Rwanda, la guerre du M23 est de trop
Rwanda, la guerre du M23 est de trop (Updated).
  • sam, 17/12/2022 - 10:45

PARIS, BRUXELLES, KINSHASA.
Ni Paul Kagame, ni Yuweri Museveni, ni aucun autre dirigeant à l'Est du Congo, n’était à l’aise à Washington. .
Nul doute, la guerre du M23 est une guerre de trop pour le Rwanda.
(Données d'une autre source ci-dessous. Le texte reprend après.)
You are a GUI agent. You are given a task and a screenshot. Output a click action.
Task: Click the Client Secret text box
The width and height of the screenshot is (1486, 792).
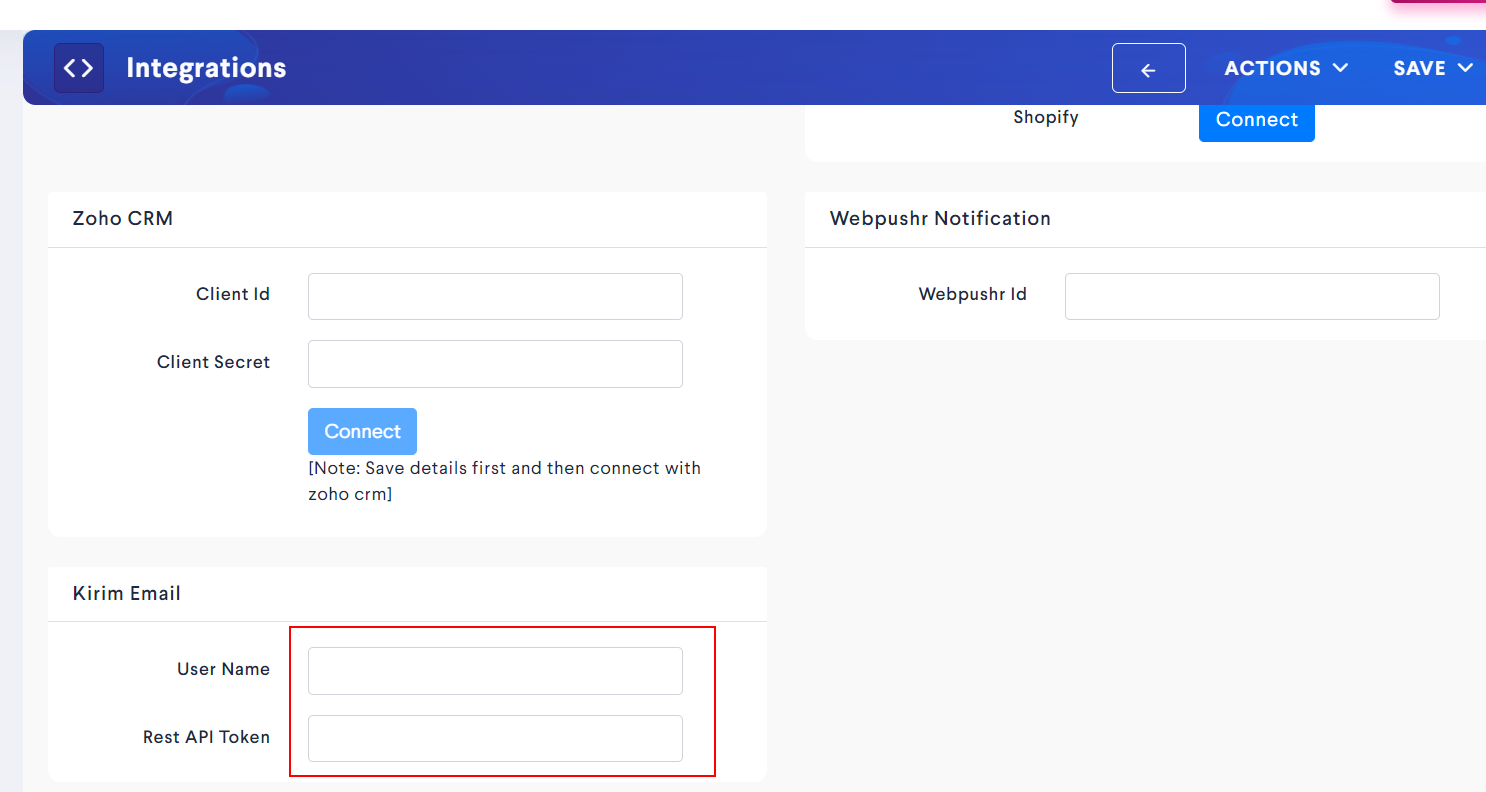(495, 364)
Le général-président Paul Kagame en a fait des guerres depuis son retour précipité d'un stage de commandement militaire aux États-Unis, à Fort Leavenworth au Kansas, après qu'un contingent de l'armée de Mobutu, volant au secours du président Hutu Juvénal Habyarimana, stoppa la première invasion de l'APR, l'Armée Patriotique Rwandaise, l'aile militaire du FPR, le Front Patriotique Rwandais, fondé dans les années 1980 par des exilés Tutsis arrivés en Ouganda depuis 1959, et abattu le 2 octobre 1990, dès le lendemain de l'offensive de l'APR, l’homme qui est célébré à Kigali, Fred Rwigema.
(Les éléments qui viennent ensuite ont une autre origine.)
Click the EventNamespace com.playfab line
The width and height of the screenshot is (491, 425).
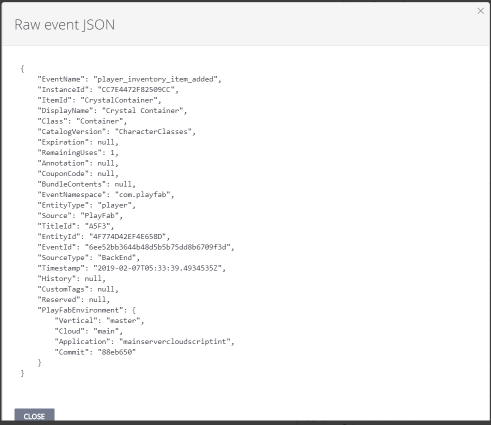[x=106, y=195]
C'est le vaillant militaire zaïrois, surnommé « le Tigre », sorti en 1978 de l'école spéciale militaire française de Saint-Cyr, Donatien Mahele Lieko Bokungu, qui sauta sur Kolwezi pour reprendre la ville aux mains des rebelles, qui fit feu dans les bananeraies rwandaises. Après ce cuisant échec, le FPR dût refaire ses calculs. Le parrain ougandais Yoweri Museveni rappelait en Ouganda le vieil ami de Rwigema, Paul Kagame.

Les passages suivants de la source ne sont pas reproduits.